# "No ma'am"...



## blhowes (Jun 22, 2009)

Any of you watch the Hannity show last night. I thought one of the segments was particularly entertaining. A high-ranking military man was being questioned by the senate committee. He was asked a question, to which he answered "...ma'am...". The senator took offense to that and asked that he refer to her as senator, not ma'am. She said she'd worked hard to get to that position. So, without batting an eye, he replied "Yes Senator". I was impressed by his self control. He didn't  or anything of the sort. Very impressive.


----------



## OPC'n (Jun 22, 2009)

May I ? "sigh"


----------



## matt01 (Jun 22, 2009)

[video=youtube;59g_OYGjLms]http://www.youtube.com/watch?v=59g_OYGjLms&feature=player_embedded[/video]


----------



## Curt (Jun 22, 2009)

I worked hard to earn my doctorate. Please call me...













Curt.


----------



## Theognome (Jun 22, 2009)

Curt said:


> I worked hard to earn my doctorate. Please call me...
> 
> 
> 
> ...



Yes Sir.

Theognome


----------



## steven-nemes (Jun 22, 2009)

Is that just pride problems, or is it a legitimate request?


----------



## chbrooking (Jun 22, 2009)

neither, it's feminism


----------



## BJClark (Jun 22, 2009)

it was feminism and pride..

But I am curious, what work did she do to 'get elected' to that position????

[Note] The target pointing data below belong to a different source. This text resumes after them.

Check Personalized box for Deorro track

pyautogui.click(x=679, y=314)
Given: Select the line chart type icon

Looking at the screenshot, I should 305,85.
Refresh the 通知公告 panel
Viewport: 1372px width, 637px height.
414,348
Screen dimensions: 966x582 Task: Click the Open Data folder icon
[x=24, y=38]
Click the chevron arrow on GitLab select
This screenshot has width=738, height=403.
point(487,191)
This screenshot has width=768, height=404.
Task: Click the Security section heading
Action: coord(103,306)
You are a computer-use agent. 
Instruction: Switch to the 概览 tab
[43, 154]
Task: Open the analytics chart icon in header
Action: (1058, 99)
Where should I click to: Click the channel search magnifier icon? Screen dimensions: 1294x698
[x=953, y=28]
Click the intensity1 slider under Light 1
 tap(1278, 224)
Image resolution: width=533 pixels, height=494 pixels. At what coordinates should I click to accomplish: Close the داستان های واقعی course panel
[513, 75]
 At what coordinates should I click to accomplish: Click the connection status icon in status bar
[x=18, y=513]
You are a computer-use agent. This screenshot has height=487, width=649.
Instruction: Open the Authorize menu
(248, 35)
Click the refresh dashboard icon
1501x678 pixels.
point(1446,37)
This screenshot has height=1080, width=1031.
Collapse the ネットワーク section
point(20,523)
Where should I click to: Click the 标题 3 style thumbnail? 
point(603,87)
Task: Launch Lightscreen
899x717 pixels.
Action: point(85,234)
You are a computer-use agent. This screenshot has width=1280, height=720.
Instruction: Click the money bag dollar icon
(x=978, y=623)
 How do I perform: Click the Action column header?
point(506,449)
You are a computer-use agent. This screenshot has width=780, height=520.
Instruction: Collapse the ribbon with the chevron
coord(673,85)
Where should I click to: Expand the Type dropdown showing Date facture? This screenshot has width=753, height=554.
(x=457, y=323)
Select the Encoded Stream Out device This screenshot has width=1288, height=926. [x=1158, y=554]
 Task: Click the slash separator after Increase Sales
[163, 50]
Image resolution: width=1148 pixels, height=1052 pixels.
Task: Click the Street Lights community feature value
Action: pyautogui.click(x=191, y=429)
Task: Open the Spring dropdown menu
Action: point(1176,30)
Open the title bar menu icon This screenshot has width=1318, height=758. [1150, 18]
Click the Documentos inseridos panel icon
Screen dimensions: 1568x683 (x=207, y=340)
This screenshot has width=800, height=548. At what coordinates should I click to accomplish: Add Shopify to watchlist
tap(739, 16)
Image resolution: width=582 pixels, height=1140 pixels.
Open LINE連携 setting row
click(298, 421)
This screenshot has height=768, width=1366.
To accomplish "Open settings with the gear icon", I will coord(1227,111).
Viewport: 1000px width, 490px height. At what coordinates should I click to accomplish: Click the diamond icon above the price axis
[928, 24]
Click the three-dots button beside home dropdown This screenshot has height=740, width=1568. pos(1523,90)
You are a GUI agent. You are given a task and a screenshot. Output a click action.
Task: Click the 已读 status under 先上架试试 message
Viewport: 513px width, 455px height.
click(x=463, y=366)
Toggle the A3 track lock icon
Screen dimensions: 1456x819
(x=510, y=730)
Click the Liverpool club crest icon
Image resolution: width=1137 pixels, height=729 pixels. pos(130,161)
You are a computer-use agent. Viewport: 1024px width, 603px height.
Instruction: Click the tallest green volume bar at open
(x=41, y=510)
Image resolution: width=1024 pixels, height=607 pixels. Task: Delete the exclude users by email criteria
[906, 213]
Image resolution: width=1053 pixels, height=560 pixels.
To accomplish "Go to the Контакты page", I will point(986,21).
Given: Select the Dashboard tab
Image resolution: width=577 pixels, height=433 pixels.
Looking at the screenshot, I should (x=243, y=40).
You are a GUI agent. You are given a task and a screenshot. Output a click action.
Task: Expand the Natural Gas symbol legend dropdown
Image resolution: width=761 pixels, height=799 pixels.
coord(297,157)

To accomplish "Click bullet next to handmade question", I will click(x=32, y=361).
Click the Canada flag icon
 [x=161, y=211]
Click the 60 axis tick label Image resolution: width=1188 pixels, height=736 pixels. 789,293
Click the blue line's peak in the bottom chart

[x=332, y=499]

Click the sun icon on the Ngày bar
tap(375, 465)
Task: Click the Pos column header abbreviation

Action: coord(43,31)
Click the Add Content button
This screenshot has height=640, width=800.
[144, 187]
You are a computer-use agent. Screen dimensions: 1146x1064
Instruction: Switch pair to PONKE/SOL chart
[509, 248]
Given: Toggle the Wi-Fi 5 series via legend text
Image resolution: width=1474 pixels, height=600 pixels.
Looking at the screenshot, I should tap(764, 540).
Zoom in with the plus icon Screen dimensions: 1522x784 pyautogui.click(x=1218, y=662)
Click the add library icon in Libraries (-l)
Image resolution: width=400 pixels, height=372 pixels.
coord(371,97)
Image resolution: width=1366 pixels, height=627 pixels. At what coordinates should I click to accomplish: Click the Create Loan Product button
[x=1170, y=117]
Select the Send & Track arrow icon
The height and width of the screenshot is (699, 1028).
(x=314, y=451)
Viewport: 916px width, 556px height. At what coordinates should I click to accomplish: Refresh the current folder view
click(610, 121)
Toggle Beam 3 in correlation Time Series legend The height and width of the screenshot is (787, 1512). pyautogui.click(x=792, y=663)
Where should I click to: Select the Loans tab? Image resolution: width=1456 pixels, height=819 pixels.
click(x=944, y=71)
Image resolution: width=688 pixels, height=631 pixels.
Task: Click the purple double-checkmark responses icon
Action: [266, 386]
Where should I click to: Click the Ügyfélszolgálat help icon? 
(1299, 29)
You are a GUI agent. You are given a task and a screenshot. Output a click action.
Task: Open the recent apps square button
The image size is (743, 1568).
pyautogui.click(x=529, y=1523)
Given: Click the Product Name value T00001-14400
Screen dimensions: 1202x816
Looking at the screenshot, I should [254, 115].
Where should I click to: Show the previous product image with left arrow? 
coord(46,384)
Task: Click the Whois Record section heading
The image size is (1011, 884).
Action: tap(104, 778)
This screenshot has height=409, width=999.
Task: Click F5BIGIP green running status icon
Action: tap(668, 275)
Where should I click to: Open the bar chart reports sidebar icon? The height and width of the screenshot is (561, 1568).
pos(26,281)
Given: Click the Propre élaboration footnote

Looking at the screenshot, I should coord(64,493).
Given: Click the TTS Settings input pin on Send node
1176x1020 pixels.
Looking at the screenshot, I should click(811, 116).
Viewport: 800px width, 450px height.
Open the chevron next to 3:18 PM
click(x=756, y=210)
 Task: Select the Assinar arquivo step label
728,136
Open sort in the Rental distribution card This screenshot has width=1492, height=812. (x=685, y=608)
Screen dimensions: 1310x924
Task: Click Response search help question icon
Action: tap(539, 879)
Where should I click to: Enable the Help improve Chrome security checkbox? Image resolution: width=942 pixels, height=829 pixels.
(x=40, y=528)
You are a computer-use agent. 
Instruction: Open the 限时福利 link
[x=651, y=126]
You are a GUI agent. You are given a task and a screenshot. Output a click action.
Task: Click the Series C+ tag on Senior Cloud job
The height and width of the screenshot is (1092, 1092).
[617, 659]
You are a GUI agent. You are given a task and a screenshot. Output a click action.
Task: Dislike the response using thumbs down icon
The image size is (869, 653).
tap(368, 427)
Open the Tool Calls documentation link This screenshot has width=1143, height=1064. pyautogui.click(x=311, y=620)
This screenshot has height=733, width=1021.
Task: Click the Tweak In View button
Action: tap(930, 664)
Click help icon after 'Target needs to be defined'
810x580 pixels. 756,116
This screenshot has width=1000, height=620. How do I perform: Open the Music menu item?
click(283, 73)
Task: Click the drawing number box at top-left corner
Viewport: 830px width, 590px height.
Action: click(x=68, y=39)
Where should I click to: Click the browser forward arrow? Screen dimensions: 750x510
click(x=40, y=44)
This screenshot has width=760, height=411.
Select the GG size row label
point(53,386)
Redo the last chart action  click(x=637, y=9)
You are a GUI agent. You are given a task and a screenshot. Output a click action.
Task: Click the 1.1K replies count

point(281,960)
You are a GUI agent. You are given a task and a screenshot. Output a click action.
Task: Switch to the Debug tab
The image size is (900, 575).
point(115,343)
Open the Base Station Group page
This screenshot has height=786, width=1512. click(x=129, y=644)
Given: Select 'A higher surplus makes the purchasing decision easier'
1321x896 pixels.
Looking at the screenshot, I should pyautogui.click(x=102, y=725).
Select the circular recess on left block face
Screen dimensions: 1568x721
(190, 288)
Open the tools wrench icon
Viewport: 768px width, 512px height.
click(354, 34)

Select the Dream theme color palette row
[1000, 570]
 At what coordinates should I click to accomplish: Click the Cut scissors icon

Anyone can be 'elected' to Public Office..of Senator, but not everyone can be a General in the Military..

He as a General, would have had more right to say Call me General..."I Worked hard to get where I am"


----------



## Southern Presbyterian (Jun 22, 2009)

Once again, the root of her instruction can be traced back to Genesis 3.

Hmmmm....

I think that is going to be my response to all such questions from now on....

Person A: "Why would God instruct Israel to kill women and children?"

Me: "Genesis 3."

Person B: "Why is there so much suffering in the world?"

Me: "Genesis 3."

Person C: "What is the cause of the current economic 'down turn'?"

Me: "Genesis 3."

Person D: "How can I know for sure that I'm going to heaven when I die?"

Me: "Genesis 3." (The gospel seed was planted right there.)

It's "the answer to the ultimate question of life, the universe, and everything!" So, so much better than "42".

Blessings,


----------



## chbrooking (Jun 22, 2009)

Yes, I see your point. I wasn't trying to exclude pride. I was responding to the "just" (as in exclusively) part of the first option.

I should have been more clear.


----------



## SolaScriptura (Jun 22, 2009)

That was more than "just" pride. That was a power play intended to put that GO in his place... 

Ironically, it took him vastly more work, time, and energy to attain his position that it did for her to land her gig.


----------



## Curt (Jun 22, 2009)

Theognome said:


> Yes Sir.
> 
> Theognome



BTW, I was an enlisted man (over 40 years ago!). So the "sir' doesn't work with me anyway.


----------



## LawrenceU (Jun 23, 2009)

I was angered by this incident and also found it extremely funny. She has no idea what she just did.

Anybody want to take a guess at what it implies when an inferior rank responds to their superior without using 'sir' or 'ma'am'? eg. 'Yes, Captain'. and not 'Yes, sir.' or 'Yes sir, Captain.' ?


----------



## toddpedlar (Jun 23, 2009)

LawrenceU said:


> I was angered by this incident and also found it extremely funny. She has no idea what she just did.
> 
> Anybody want to take a guess at what it implies when an inferior rank responds to their superior without using 'sir' or 'ma'am'? eg. 'Yes, Captain'. and not 'Yes, sir.' or 'Yes sir, Captain.' ?



I wonder how many male senators, when called "Sir" by military personnel being questioned at a Senate panel, insisted on being called "Senator"? 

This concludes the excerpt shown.